* Exercise requirements
Once the line containing "Cisco Webex Rooms (56, 1334)" is found in the entries below, restate it and each following line word for word, stopping after the line containing "นโยบายความเป็นส่วนตัว (254, 2548)".

Dataset entries

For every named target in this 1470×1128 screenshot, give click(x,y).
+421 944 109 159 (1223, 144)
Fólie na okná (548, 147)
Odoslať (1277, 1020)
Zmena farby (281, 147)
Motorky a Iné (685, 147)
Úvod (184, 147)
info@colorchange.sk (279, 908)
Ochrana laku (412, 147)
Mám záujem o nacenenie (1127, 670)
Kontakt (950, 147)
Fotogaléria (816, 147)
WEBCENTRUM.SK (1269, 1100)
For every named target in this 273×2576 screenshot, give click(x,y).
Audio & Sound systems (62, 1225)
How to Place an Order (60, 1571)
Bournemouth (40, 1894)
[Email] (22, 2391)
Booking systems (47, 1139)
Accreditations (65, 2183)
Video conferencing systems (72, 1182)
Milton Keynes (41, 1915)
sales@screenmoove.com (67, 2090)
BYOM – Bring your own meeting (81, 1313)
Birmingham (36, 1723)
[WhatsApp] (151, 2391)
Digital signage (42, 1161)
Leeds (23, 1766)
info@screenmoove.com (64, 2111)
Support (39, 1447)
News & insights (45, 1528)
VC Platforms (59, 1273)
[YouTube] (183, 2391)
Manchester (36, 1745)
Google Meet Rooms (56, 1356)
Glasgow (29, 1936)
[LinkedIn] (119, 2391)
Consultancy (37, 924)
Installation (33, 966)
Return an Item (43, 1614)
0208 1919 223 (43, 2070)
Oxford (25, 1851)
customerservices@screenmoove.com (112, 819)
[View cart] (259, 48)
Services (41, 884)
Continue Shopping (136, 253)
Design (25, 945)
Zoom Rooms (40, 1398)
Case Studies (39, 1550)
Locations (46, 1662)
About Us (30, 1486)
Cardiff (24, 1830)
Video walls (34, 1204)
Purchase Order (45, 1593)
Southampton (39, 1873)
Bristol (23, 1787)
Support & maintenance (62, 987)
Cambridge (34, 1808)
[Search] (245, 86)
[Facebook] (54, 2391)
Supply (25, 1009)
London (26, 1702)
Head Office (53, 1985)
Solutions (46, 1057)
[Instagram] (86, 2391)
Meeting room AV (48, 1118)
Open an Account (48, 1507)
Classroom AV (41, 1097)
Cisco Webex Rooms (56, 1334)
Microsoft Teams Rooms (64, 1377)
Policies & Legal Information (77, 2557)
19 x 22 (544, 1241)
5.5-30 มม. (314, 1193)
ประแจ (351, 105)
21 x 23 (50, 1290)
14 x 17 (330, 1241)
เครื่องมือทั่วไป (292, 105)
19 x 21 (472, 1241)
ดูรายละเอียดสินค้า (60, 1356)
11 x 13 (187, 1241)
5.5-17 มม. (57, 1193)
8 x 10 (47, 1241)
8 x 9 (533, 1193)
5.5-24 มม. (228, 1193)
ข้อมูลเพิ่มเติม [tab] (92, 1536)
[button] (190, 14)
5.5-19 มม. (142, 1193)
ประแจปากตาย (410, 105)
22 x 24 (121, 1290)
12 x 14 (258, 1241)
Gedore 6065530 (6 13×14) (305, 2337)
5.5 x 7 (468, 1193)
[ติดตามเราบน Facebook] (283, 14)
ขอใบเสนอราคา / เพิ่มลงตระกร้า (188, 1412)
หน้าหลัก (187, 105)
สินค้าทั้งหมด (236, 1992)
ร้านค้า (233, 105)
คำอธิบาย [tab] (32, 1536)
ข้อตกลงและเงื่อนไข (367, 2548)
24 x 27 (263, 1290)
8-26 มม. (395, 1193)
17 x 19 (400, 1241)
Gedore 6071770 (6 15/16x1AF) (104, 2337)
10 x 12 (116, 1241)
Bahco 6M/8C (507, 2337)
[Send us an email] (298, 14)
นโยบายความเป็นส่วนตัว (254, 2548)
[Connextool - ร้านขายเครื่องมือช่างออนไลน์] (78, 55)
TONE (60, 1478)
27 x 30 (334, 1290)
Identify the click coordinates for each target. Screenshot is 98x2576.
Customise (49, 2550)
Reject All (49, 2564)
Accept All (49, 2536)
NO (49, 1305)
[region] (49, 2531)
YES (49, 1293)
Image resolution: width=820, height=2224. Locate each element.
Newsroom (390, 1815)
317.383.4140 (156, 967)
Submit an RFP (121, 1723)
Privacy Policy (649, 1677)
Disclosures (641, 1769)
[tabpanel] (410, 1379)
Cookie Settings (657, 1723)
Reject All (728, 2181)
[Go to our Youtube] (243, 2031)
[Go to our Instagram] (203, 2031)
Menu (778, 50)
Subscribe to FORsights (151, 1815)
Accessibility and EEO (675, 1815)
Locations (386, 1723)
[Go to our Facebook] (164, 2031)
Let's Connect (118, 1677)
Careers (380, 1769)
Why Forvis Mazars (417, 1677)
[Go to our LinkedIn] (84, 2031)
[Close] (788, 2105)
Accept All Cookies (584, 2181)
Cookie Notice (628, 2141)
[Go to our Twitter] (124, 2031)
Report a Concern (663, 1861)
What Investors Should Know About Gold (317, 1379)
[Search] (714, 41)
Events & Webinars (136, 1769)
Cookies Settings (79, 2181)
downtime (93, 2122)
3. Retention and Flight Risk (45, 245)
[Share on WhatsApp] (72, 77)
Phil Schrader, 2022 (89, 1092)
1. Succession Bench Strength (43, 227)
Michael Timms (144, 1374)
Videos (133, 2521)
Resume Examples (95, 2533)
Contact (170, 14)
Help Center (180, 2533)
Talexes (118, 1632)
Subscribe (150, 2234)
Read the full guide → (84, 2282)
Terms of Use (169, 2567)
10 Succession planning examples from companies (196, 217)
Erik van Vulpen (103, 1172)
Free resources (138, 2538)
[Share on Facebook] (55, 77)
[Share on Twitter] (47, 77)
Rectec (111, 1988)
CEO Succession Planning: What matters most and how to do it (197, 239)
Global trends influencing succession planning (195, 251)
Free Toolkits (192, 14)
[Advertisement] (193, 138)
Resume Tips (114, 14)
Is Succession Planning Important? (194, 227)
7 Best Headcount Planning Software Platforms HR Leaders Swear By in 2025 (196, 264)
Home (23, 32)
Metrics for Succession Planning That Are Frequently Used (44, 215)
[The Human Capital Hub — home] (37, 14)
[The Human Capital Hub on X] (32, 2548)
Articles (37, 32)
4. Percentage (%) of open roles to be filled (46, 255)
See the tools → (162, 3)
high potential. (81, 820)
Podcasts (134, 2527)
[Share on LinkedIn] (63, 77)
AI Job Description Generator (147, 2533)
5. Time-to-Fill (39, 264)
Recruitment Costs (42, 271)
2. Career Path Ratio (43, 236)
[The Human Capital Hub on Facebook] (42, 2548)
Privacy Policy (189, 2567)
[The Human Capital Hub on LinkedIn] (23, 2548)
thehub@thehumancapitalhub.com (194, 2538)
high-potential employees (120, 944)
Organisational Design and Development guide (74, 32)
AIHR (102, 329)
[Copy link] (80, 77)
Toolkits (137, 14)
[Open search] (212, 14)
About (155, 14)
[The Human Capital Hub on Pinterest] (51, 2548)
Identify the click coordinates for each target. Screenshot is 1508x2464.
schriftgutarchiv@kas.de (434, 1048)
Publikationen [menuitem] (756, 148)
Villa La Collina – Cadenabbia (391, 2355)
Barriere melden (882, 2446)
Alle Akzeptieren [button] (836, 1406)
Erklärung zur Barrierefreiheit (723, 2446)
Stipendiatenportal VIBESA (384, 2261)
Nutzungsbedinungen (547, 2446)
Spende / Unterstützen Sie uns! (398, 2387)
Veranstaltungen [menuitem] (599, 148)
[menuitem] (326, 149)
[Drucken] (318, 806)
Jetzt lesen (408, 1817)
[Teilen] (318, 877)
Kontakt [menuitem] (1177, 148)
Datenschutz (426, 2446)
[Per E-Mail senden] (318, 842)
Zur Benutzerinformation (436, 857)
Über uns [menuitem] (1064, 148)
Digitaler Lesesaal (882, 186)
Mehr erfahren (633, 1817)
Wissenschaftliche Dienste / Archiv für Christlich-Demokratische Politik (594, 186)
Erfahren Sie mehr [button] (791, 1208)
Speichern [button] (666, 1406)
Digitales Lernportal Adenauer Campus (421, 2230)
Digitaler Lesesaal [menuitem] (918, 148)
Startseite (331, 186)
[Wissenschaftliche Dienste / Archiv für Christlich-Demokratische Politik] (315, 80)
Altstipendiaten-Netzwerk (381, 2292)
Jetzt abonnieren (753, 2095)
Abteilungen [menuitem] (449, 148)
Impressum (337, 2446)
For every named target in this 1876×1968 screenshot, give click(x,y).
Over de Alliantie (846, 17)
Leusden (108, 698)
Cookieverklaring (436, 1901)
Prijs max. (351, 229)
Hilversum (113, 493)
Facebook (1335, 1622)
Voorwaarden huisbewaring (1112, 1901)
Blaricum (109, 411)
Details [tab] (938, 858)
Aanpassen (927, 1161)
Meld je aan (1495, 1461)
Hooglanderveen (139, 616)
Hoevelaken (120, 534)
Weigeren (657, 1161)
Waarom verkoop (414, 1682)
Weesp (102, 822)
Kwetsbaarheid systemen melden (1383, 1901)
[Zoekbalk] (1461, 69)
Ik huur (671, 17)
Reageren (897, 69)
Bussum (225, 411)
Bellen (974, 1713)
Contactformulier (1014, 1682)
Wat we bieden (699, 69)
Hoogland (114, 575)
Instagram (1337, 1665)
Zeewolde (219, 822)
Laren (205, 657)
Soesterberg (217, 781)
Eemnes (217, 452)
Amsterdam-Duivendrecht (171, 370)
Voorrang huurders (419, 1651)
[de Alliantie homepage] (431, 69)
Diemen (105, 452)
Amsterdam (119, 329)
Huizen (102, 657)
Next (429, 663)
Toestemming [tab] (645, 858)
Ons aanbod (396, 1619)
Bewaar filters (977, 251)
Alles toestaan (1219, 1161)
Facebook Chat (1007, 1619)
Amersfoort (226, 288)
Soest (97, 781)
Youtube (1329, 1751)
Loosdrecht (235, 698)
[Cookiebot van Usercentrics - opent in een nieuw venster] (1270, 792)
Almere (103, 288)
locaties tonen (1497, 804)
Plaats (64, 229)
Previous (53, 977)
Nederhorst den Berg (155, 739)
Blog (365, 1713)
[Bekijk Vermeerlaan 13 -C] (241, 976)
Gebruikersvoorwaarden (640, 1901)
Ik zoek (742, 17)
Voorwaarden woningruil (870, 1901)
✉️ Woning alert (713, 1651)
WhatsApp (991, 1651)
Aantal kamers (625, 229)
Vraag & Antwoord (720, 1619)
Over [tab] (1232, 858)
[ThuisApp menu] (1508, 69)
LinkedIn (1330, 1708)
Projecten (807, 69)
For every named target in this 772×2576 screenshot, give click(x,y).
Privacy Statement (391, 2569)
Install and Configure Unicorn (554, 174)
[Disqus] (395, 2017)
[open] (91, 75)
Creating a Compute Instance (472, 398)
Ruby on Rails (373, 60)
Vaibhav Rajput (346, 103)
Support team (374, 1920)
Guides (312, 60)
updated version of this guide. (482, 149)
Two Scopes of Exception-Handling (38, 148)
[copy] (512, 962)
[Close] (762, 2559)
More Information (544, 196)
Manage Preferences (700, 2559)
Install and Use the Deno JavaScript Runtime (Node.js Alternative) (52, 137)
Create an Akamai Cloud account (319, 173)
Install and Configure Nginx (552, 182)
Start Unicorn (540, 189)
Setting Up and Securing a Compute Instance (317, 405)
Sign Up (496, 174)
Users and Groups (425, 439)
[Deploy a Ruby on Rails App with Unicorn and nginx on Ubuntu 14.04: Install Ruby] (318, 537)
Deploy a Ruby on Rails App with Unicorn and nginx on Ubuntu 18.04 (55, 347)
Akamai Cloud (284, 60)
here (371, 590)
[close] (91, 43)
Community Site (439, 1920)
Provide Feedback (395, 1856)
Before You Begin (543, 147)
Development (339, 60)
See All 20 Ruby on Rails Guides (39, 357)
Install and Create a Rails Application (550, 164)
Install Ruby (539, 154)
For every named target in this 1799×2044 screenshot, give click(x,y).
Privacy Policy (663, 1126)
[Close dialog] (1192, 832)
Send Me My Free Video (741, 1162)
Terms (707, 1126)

* Your response
Cisco Webex Rooms (56, 1334)
Microsoft Teams Rooms (64, 1377)
Policies & Legal Information (77, 2557)
19 x 22 (544, 1241)
5.5-30 มม. (314, 1193)
ประแจ (351, 105)
21 x 23 (50, 1290)
14 x 17 (330, 1241)
เครื่องมือทั่วไป (292, 105)
19 x 21 (472, 1241)
ดูรายละเอียดสินค้า (60, 1356)
11 x 13 (187, 1241)
5.5-17 มม. (57, 1193)
8 x 10 (47, 1241)
8 x 9 (533, 1193)
5.5-24 มม. (228, 1193)
ข้อมูลเพิ่มเติม [tab] (92, 1536)
[button] (190, 14)
5.5-19 มม. (142, 1193)
ประแจปากตาย (410, 105)
22 x 24 (121, 1290)
12 x 14 (258, 1241)
Gedore 6065530 (6 13×14) (305, 2337)
5.5 x 7 (468, 1193)
[ติดตามเราบน Facebook] (283, 14)
ขอใบเสนอราคา / เพิ่มลงตระกร้า (188, 1412)
หน้าหลัก (187, 105)
สินค้าทั้งหมด (236, 1992)
ร้านค้า (233, 105)
คำอธิบาย [tab] (32, 1536)
ข้อตกลงและเงื่อนไข (367, 2548)
24 x 27 (263, 1290)
8-26 มม. (395, 1193)
17 x 19 (400, 1241)
Gedore 6071770 (6 15/16x1AF) (104, 2337)
10 x 12 (116, 1241)
Bahco 6M/8C (507, 2337)
[Send us an email] (298, 14)
นโยบายความเป็นส่วนตัว (254, 2548)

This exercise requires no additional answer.